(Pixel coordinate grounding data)
···

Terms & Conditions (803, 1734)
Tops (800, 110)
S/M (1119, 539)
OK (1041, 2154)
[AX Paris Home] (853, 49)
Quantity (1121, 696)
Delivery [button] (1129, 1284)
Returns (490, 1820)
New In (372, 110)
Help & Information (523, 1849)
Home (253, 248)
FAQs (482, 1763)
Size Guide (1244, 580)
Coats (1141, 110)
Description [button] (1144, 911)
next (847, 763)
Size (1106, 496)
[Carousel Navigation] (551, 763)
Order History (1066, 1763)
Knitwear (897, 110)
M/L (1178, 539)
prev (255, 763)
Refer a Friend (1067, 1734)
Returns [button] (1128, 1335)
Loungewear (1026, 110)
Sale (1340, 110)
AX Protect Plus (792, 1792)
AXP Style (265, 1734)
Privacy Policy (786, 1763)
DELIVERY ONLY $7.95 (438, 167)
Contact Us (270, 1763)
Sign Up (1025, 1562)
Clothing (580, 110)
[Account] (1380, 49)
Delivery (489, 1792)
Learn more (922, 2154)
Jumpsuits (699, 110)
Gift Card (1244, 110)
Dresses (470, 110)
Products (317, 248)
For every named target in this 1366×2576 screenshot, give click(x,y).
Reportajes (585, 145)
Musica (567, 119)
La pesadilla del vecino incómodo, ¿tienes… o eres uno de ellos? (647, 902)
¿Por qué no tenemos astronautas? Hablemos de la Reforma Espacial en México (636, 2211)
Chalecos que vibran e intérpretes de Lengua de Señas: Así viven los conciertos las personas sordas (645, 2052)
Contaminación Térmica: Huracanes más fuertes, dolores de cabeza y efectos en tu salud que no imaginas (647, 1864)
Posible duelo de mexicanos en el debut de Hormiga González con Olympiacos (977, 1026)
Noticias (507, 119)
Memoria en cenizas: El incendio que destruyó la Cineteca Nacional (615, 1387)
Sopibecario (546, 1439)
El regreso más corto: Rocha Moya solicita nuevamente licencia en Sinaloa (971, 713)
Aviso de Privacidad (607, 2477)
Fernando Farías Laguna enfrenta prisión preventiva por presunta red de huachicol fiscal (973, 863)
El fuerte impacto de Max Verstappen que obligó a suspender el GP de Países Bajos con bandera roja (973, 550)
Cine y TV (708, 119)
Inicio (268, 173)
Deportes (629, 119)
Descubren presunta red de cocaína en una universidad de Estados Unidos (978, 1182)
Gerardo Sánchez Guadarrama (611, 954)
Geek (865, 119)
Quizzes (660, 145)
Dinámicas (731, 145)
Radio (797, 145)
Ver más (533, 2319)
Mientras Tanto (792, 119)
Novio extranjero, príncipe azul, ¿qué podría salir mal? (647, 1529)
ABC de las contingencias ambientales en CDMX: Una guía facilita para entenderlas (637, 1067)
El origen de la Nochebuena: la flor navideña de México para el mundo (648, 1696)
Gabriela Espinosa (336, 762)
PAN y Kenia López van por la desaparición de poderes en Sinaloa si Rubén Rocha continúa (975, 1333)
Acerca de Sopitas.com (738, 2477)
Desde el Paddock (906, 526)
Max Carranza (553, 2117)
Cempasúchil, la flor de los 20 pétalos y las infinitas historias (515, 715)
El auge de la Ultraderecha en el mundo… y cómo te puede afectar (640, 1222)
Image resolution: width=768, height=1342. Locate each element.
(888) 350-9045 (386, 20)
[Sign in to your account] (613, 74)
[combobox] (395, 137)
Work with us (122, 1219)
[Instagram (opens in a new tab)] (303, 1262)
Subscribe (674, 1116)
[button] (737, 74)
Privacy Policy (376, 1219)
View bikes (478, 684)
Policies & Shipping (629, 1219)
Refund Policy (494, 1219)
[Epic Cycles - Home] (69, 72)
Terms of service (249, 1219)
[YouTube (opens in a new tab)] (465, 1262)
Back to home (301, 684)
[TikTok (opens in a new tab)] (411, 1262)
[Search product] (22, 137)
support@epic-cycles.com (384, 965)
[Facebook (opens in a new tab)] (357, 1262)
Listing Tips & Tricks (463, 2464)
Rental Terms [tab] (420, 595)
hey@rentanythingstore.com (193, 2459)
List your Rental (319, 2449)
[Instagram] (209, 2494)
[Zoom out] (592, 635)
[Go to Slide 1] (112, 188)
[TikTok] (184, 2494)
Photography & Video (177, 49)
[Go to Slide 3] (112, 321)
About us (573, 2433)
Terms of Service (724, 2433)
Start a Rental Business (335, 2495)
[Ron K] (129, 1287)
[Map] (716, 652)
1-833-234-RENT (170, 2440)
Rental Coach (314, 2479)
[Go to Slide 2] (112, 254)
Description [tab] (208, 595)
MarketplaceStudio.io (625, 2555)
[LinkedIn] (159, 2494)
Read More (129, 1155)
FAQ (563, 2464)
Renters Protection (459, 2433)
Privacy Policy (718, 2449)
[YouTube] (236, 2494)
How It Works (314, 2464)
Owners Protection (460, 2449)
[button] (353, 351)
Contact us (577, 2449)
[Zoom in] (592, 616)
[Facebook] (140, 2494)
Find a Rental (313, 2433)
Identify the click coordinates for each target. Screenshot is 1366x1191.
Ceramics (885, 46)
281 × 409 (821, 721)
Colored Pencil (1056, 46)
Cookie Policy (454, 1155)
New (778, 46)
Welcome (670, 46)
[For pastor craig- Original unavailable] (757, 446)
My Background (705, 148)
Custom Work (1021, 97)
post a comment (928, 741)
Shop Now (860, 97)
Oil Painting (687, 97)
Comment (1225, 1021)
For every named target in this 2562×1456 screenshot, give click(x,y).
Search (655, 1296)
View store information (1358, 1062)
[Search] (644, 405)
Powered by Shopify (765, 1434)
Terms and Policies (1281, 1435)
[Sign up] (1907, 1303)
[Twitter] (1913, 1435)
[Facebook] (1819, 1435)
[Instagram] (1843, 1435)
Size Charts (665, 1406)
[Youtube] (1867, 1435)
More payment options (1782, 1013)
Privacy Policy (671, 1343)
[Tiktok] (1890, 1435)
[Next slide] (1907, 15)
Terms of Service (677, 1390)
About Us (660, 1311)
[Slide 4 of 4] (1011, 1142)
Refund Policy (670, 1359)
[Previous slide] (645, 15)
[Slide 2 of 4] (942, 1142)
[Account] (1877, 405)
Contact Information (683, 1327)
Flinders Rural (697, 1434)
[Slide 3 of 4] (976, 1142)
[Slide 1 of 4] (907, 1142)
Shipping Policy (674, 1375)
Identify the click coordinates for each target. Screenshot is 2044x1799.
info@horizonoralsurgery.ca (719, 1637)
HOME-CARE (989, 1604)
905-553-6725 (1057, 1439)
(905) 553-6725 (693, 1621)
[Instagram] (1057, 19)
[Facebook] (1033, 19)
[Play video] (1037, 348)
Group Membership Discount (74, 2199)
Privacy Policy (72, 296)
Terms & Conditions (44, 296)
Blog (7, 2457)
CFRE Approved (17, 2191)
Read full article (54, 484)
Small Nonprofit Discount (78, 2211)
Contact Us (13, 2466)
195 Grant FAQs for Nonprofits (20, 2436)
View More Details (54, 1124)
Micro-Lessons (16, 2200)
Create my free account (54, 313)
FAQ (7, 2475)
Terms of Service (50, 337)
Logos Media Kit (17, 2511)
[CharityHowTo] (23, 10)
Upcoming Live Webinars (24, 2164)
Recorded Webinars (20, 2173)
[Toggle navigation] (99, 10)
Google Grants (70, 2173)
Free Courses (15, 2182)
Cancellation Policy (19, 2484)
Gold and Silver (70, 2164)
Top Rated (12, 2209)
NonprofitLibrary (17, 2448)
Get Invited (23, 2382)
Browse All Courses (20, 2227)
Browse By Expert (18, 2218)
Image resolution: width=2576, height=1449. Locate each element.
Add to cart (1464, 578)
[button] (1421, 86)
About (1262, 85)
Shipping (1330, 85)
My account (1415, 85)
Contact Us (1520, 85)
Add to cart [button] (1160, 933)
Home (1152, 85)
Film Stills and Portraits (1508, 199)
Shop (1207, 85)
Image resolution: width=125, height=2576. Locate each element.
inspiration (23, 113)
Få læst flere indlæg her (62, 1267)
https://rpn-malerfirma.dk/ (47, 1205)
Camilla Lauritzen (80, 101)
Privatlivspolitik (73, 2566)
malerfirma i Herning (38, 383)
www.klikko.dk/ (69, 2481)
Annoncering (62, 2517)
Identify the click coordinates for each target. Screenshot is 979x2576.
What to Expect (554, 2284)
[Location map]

···

**Your objective:**
Within the data above, find the lines that contain the word "coordinates" and copy each of them.

**Answer below:**
Identify the click coordinates for each target. Screenshot is 1366x1191.
Identify the click coordinates for each target. Screenshot is 2044x1799.
Identify the click coordinates for each target. Screenshot is 979x2576.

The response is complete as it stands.